Benarkah Sabun Antibakteri Lebih Baik untuk Bayi?

Oleh dr. Theresia Rina Yunita pada 20 Sep 2018, 10:30 WIB
Sabun antibakteri disebut-sebut mendatangkan manfaat lebih banyak untuk bayi. Bagaimana faktanya?
Benarkah Sabun Antibakteri Lebih Baik untuk Bayi? (EVGENIYA68/Shutterstock)

Klikdokter.com, Jakarta Tak sedikit orang tua yang menggunakan sabun antibakteri untuk memandikan bayi. Hal ini karena sabun tersebut diduga memiliki kemampuan untuk membunuh kuman penyebab penyakit, sehingga baik digunakan setiap hari agar kesehatan si Kecil terus terjaga dengan baik.

Apakah Anda salah satu orang tua yang punya pemikiran demikian? Jika ya, sebaiknya singkirkan pikiran tersebut jauh-jauh. Pasalnya, para pakar kesehatan tidak merekomendasikan penggunaan sabun antibakteri, apalagi sampai digunakan setiap hari.

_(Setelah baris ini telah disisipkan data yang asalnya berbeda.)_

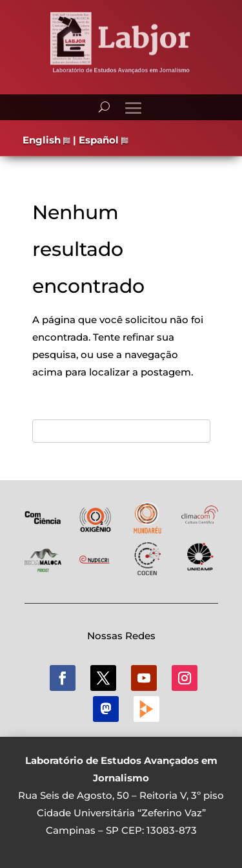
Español (103, 140)
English (46, 140)
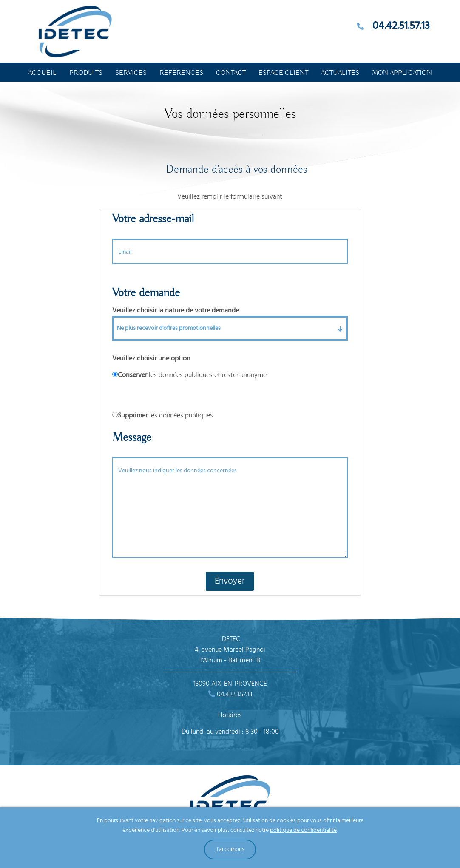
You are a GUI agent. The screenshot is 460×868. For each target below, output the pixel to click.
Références (181, 73)
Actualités (340, 73)
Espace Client (283, 73)
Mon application (402, 73)
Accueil (42, 73)
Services (131, 73)
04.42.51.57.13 (401, 26)
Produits (86, 73)
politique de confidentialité (303, 830)
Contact (231, 73)
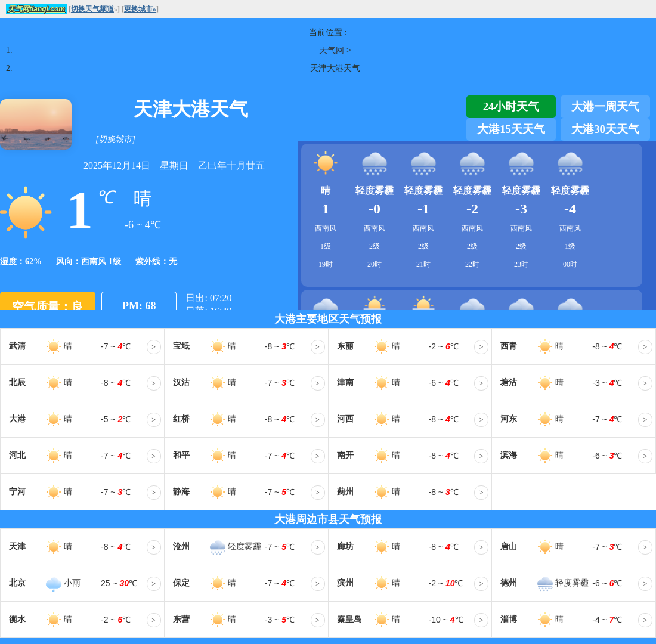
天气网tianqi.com (36, 9)
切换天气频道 (92, 9)
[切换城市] (115, 139)
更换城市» (140, 9)
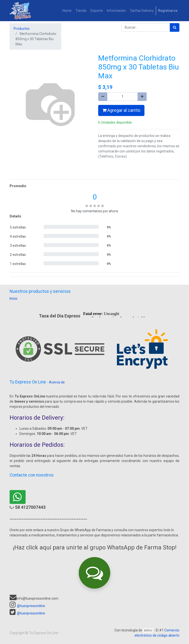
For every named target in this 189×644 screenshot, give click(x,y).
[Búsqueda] (175, 28)
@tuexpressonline (31, 606)
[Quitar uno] (103, 96)
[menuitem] (67, 11)
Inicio (13, 298)
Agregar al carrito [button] (121, 110)
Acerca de (57, 382)
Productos (21, 28)
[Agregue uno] (142, 96)
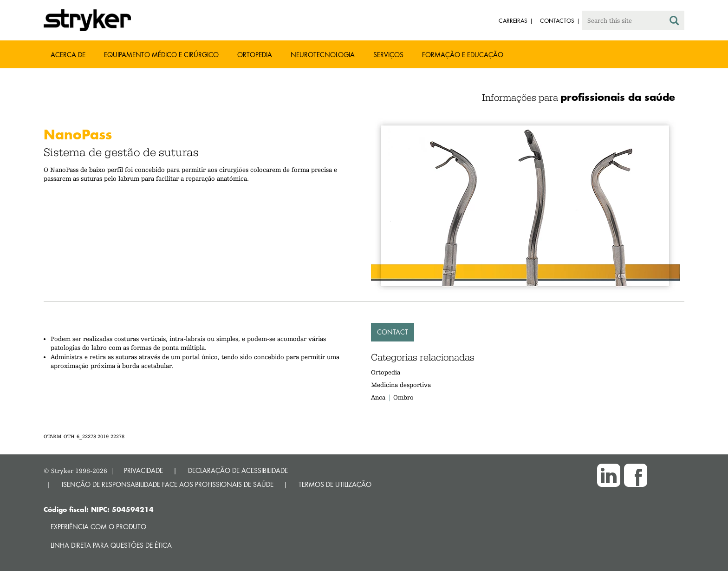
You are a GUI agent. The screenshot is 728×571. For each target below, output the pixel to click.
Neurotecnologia (323, 54)
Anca (378, 397)
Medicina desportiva (401, 385)
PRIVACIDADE (143, 470)
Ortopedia (254, 54)
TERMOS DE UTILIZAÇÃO (335, 484)
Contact (392, 332)
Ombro (403, 397)
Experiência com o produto (98, 526)
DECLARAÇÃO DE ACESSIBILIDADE (238, 470)
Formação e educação (462, 54)
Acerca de (68, 54)
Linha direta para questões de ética (111, 545)
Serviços (388, 54)
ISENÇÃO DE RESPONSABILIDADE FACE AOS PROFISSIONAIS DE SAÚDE (168, 484)
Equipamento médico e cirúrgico (161, 54)
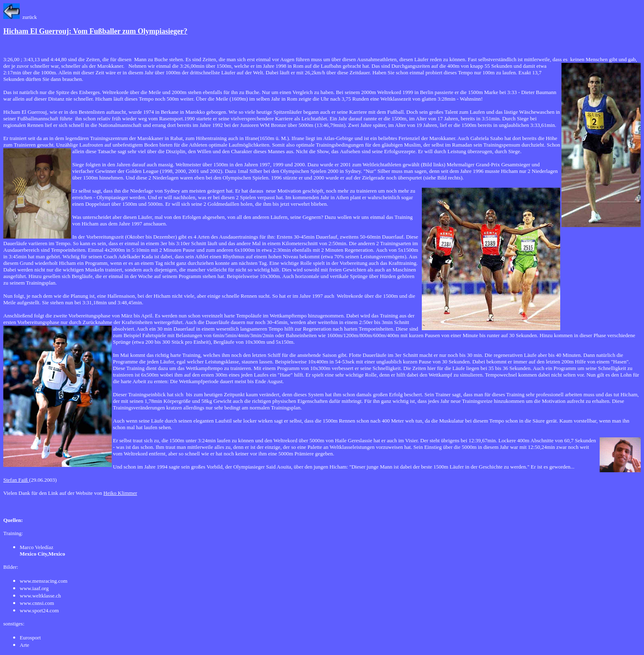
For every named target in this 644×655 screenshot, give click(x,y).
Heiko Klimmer (120, 493)
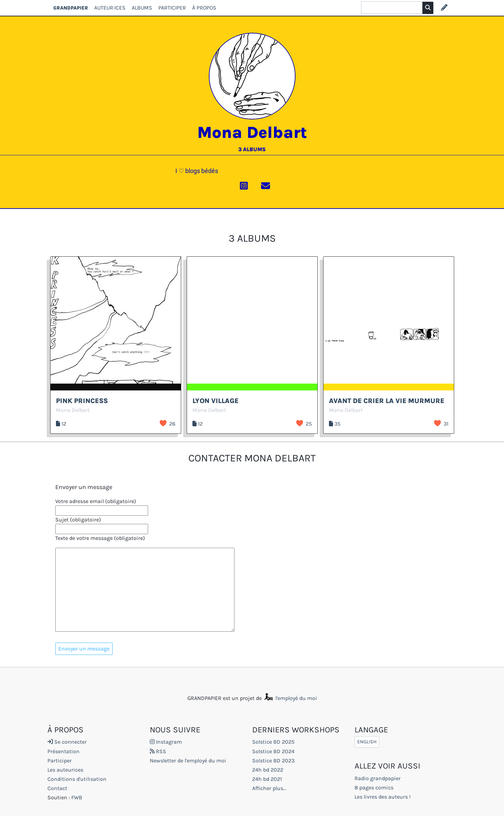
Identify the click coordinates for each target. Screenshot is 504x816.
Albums (142, 8)
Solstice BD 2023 (273, 760)
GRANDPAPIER (71, 8)
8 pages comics (374, 787)
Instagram (166, 742)
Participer (172, 8)
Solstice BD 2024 (273, 751)
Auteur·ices (110, 8)
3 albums (252, 149)
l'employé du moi (290, 698)
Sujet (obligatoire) (78, 519)
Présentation (63, 751)
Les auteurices (65, 770)
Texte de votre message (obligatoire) (100, 538)
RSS (158, 751)
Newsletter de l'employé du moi (188, 760)
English (367, 742)
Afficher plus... (269, 788)
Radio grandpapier (377, 778)
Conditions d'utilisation (77, 779)
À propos (204, 8)
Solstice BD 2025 (273, 742)
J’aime (163, 423)
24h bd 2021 (267, 779)
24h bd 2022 (268, 770)
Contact (57, 788)
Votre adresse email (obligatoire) (96, 501)
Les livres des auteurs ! (383, 797)
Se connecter (67, 742)
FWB (77, 797)
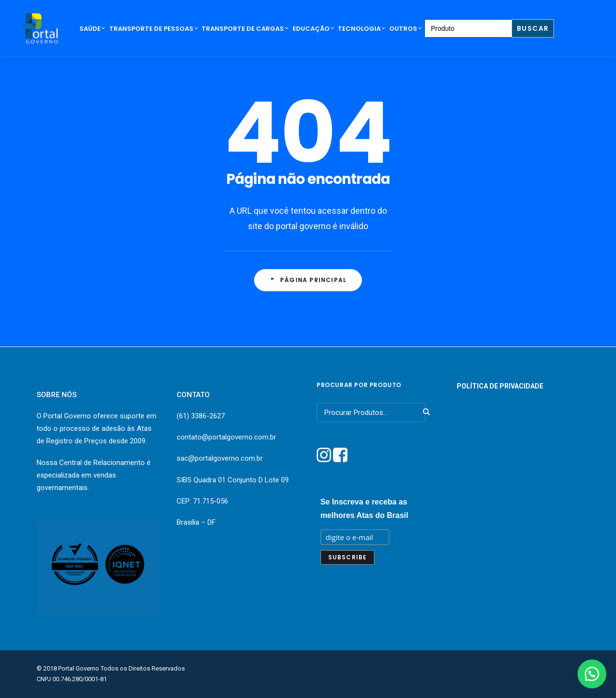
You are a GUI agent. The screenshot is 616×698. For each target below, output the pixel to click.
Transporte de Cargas (245, 28)
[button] (592, 674)
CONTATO (193, 395)
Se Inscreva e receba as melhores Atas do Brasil (364, 508)
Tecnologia (361, 28)
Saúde (92, 28)
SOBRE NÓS (56, 395)
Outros (406, 28)
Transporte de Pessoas (154, 28)
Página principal (308, 280)
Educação (313, 28)
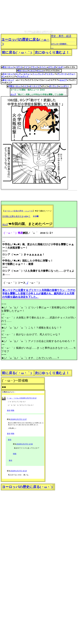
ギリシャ (40, 70)
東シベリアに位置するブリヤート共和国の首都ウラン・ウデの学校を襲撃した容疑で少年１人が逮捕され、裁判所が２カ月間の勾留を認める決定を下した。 (39, 294)
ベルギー (61, 67)
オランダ (52, 67)
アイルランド (24, 76)
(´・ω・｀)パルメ (14, 398)
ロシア (13, 94)
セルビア (63, 80)
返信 (9, 410)
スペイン (43, 67)
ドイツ (26, 67)
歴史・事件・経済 (64, 42)
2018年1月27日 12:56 (25, 444)
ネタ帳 (36, 216)
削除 (13, 410)
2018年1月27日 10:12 (28, 398)
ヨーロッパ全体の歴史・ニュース (19, 211)
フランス (34, 67)
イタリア (32, 70)
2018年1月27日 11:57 (19, 419)
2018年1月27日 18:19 (19, 471)
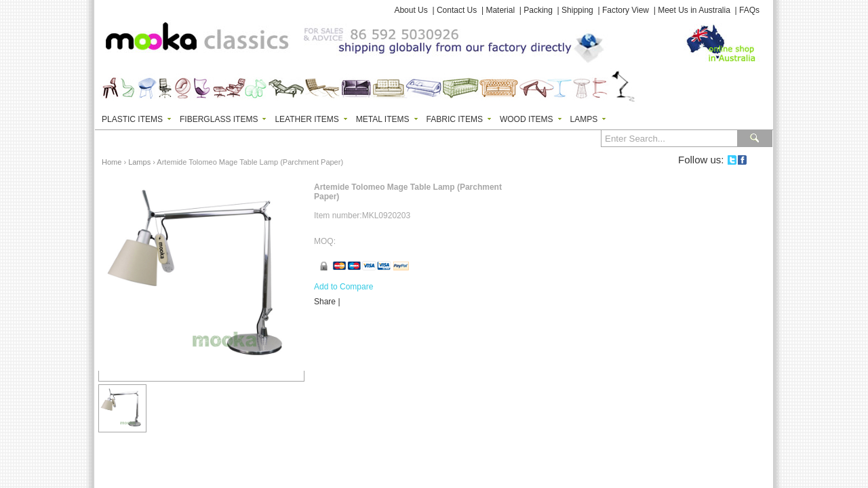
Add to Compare (343, 287)
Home (111, 162)
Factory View (625, 10)
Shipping (577, 10)
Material (500, 10)
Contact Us (456, 10)
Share (325, 302)
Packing (538, 10)
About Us (410, 10)
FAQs (749, 10)
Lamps (139, 162)
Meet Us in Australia (694, 10)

Terdapat beberapa alasan yang mendasari hal tersebut, di antaranya:

  • Penggunaan sabun antibakteri secara berlebihan bisa membuat bakteri menjadi kebal terhadap antibiotik.
  • Kandungan triclosan pada sabun antibakteri dapat menimbulkan gangguan hormonal dan kontraksi otot pada tingkat sel, juga menyebabkan kulit kering, iritasi, kemerahan, gatal ringan, dan mengelupas.
  • Penggunaan sabun antibakteri berhubungan dengan risiko alergi yang lebih tinggi.
  • Bahan kimiawi yang terdapat pada sabun antibakteri dapat mencemarkan air.
  • Sabun antibakteri tidak jauh berbeda dari sabun biasa, dan tidak berfungsi lebih baik dalam mencegah penyakit.
  • Sabun antibakteri bisa menyebabkan kulit kering akibat kandungan triclosan di dalamnya.

Anda sebaiknya tidak menggunakan sabun antibakteri untuk si Kecil mandi sehari-hari. Akan lebih baik bila Anda menggunakan sabun yang diformulasikan khusus untuk kulit bayi yang cenderung masih sensitif.

Tips memilih sabun yang tepat

Jangan sampai salah pilih sabun jika tak ingin bayi Anda mengalami masalah pada kulitnya. Berikut beberapa hal yang perlu Anda perhatikan dalam memilih sabun bayi yang tepat:

  • Pilih sabun dengan tingkat keasaman seimbang

Kulit bayi lebih bersifat asam hingga normal, karena memiliki kadar pH berkisar antara 5,5–7. Jadi, sabun yang tepat adalah yang memiliki kadar pH seimbang atau yang paling mendekati kondisi kulit bayi.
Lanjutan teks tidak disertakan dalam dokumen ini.